Deep cellular immune profiling of psoriatic arthritis linked to imaging phenotypes and targeted therapy response
Presenter: Lihi Eder, MD, PhD, Associate Professor of Medicine, Canada Research Chair in Inflammatory Rheumatic Diseases, University of Toronto, Toronto, ON, Canada
Deep Cellular Immune Profiling in Psoriatic Arthritis Correlates with Imaging Phenotypes and Response to Targeted Advanced Therapy. Abstract 1689. Presented Nov 13, 2023.
Immune cell phenotypes are associated with some sonographic features of psoriatic arthritis (PsA) and response to therapy, researcher Lihi Eder, MD, PhD, reported at the ACR Convergence 2023. The findings suggest that immune cell profiling can help risk stratify patients and identify those who are more difficult to treat.
“Such patients may benefit from earlier and more intense regimens, and possibly from combination therapy,” said Dr Eder, Associate Professor of Medicine and Canada Research Chair in Inflammatory Rheumatic Diseases at the University of Toronto, Toronto, ON, Canada.

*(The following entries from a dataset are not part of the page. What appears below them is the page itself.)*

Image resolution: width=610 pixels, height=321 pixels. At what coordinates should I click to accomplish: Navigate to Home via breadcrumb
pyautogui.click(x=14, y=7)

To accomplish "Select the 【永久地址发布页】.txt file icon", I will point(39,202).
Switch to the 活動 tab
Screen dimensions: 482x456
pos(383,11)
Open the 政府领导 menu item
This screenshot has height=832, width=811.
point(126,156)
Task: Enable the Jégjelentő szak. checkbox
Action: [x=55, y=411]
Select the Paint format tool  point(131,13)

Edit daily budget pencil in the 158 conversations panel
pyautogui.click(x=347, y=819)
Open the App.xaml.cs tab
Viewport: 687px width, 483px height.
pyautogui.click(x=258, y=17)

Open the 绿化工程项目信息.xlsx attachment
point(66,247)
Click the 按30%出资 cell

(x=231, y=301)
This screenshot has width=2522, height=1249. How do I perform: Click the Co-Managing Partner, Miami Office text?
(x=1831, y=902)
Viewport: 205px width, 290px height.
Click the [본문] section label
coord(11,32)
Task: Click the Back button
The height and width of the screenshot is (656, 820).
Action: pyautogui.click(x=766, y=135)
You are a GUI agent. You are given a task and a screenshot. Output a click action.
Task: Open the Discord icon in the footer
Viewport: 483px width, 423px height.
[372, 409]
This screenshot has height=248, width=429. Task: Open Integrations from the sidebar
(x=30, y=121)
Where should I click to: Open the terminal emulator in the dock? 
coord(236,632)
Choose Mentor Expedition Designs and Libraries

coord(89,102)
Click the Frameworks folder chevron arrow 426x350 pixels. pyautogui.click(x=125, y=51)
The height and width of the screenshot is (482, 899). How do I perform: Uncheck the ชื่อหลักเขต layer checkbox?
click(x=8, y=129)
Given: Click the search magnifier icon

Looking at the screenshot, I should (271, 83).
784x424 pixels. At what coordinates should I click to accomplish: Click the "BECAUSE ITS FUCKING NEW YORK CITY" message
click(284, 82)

In their study, Dr Eder and co-investigators recruited patients with PsA who were starting treatment for active peripheral musculoskeletal disease with therapies that went beyond conventional treatment. Investigators used mass cytometry on whole blood to characterize immune cell populations and how it aligns with disease features and response to therapy.
Results showed that CD4+ memory and Th1 cells were associated with more severe synovitis and enthesitis as well as poor response to advanced therapies. By contrast, γδT cells and CD8+ naive cells were correlated with milder disease phenotype and improved response to treatment.
The study encompassed 40 treatment periods involving 34 unique patients, including 21 treated with an interleukin-17 inhibitor, 16 treated with a tumor necrosis alpha inhibitor, and 3 treated with a Janus kinase inhibitor. Overall, 60% of patients achieved an ACR20 response.
In cluster analyses, researchers identified three distinct immune cell profiles:
- In Cluster 1, γδT cells and CD8+ naive cells were predominant. This cluster was associated with lower inflammation, lower Physician Global Assessment, and younger patient age.
- In Cluster 2, central memory and effector memory CD4+ T cells were predominant. This cluster was associated with the highest levels of sonographic inflammation, especially regarding joints and entheses and older age.
- In Cluster 3, CD4+ and CD8+ terminal effector T cells and Th1 cells were predominant. The cluster was associated with high levels of peritenon inflammation as compared to the other two clusters.
These immune cell profiles were also associated with responses to treatment, Dr Eder said. Of note, Cluster 2 was linked to a lower probability of achieving an ACR20 response or an increase in Disease Activity index for PsA (DAPSA) score as compared to the other clusters.
Looking at specific cell populations, higher levels of CD8+ cells were associated with reduction in DAPSA, while higher levels of γδT cells correlated with higher likelihood of ACR20 response, and higher levels of naive effector memory and central memory CD4+ and Th1 cells were linked to lower treatment response.
Th1 and γδT cell levels also predicted change in sonographic inflammatory score, according to the report.
In the interview, Dr Eder said that she and her colleagues continue to study immune cell profiling with more patients, with the aim of assessing whether this practice can inform the selection of treatment strategies with specific modes of action.
“The results of immune cell profiling using mass cytometry seems promising in identifying patients that are difficult to treat,” Dr Eder said.
However, more research is needed to assess if this method could be used to inform selection of targeted disease-modifying anti-rheumatic drugs, she added.
Disclosures
Lihi Eder, MD, PhD, reported disclosures related to AbbVie, Eli Lilly, Fresenius Kabi, Janssen Pharmaceuticals, Novartis, Pfizer, Sandoz, and UCB.